Also you two just seem to have miss what marriage is from a biblical point. Two become one. ONE. So you are on the same team so why are you acting like enemy? Can't one of you put yourself aside and try to strenghtn the marriage by not looking on your need but on the need of each other? 

I guess what I'm saying is you seem like you know what a marriage should be and you missing it! It some single women at my church who would give anything to have a chance at a godly marriage again. Don't throw it away! Be willing to work on your marriage! Treat your honey with kindness but also show him that yes indeed you can touch him enough the way he want to be touch. I bet you will see him rather be with you than some video game.

Oh my the way you can use your womanly wiles to get that man away from those games. You haven't forgot how to do that, have you?


----------



## Mavash. (Jan 26, 2012)

There sure are a lot of issues for only being married 3 months. Is he willing to give up as much as you did for the marriage?


----------



## PBear (Nov 16, 2010)

How long did you date before you got married? How well did you really know him?

C
_Posted via Mobile Device_


----------



## PBear (Nov 16, 2010)

And is counseling through your church or elsewhere an option?

C
_Posted via Mobile Device_


----------



## A Bit Much (Sep 14, 2011)

I'm wondering what dating him was like... if he's on the web and gaming that much I think it would have been difficult to hide.


----------



## anja (Mar 12, 2013)

Did God bring him your way?


----------



## PM1 (Aug 9, 2011)

Wow, sounds like major communication breakdown both direct and indirect. Seems to me you had some agreements and they should be lived up to (house, etc.) if they are important to you and you would hold resentment if they fell through. You both are acting a bit middle-school-ish to me with the silence and one-upping each other. 

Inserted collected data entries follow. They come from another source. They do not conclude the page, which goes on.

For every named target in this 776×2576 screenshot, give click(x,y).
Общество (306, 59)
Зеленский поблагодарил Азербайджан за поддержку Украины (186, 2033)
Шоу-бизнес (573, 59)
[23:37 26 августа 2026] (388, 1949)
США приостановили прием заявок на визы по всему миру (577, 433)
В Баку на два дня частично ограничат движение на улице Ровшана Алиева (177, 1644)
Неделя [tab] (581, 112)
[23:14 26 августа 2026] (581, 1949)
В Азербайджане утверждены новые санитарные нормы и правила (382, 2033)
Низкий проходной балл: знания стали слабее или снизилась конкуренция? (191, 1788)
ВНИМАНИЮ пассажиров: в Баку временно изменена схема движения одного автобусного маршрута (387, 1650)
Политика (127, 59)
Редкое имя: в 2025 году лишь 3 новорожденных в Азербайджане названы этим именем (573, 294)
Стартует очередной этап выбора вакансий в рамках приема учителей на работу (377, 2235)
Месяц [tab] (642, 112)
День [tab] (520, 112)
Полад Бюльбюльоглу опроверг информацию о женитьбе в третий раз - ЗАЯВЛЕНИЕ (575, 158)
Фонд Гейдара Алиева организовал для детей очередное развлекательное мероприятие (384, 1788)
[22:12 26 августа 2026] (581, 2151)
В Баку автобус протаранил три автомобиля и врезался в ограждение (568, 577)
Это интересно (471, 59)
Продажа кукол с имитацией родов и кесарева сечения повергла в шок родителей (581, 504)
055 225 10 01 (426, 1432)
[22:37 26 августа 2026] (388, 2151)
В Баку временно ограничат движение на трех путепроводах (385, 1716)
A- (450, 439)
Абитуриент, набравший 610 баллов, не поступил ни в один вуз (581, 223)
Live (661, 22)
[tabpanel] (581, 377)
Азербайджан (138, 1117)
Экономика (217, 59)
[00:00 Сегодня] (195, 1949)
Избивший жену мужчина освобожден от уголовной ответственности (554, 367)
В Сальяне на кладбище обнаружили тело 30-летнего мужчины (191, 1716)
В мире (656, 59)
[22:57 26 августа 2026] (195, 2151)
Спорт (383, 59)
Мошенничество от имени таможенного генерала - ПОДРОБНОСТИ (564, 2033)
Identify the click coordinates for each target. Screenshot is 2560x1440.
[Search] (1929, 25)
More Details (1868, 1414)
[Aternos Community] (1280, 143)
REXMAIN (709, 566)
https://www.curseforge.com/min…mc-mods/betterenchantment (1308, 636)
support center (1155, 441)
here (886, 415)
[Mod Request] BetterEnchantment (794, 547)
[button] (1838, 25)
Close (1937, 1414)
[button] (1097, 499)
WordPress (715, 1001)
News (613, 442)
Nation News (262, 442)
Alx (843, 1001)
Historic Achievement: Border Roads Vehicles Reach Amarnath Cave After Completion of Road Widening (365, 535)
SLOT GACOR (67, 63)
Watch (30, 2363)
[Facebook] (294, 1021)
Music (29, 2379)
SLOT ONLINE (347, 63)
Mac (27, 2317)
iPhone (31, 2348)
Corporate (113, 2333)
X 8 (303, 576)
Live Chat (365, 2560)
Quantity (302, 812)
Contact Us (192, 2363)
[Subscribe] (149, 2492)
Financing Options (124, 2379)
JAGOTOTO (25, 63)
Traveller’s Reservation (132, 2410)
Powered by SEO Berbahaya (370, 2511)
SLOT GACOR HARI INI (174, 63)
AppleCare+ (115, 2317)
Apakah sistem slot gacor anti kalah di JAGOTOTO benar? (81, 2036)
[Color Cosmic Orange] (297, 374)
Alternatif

I don't know how you communicate, but one example in your post, "I had to go to work so I told him I was going to work for an hour and would be back. When I got back he was gone. Ok, now you are pissing me off." was interesting. Did you tell him to be home when you got back, or expect hime to just know that was what you meant? 

Good luck, as someone married to a poor communicator, it can be tough.


----------



## EleGirl (Dec 3, 2011)

I see some very serious things here....

How does he expect you to touch him more if he's paying games all the time and ignoring you? It's interesting, and disturbing, that he picked up on one thing said in the meeting that gives him justification to use against you.. yet he does not see his own contribution to the problem.

A 3 hour couples meeting at the church is not what date night is supposed to be about. Date night is supposed to be the two of you doing something together, just the two of you.

You gave up a lot to move in with him. And then he will not even follow through on his promise to get a house that is new to both of you. The rule of thumb with marriage is either you get a new house that is new to you both. Or the house that belonged to one of you gets a complete do-over of that the new spouse make it their home as well. The two of you need to re-do the house, buy some new furniture, new drapes, new paint... whatever makes the home yours as well.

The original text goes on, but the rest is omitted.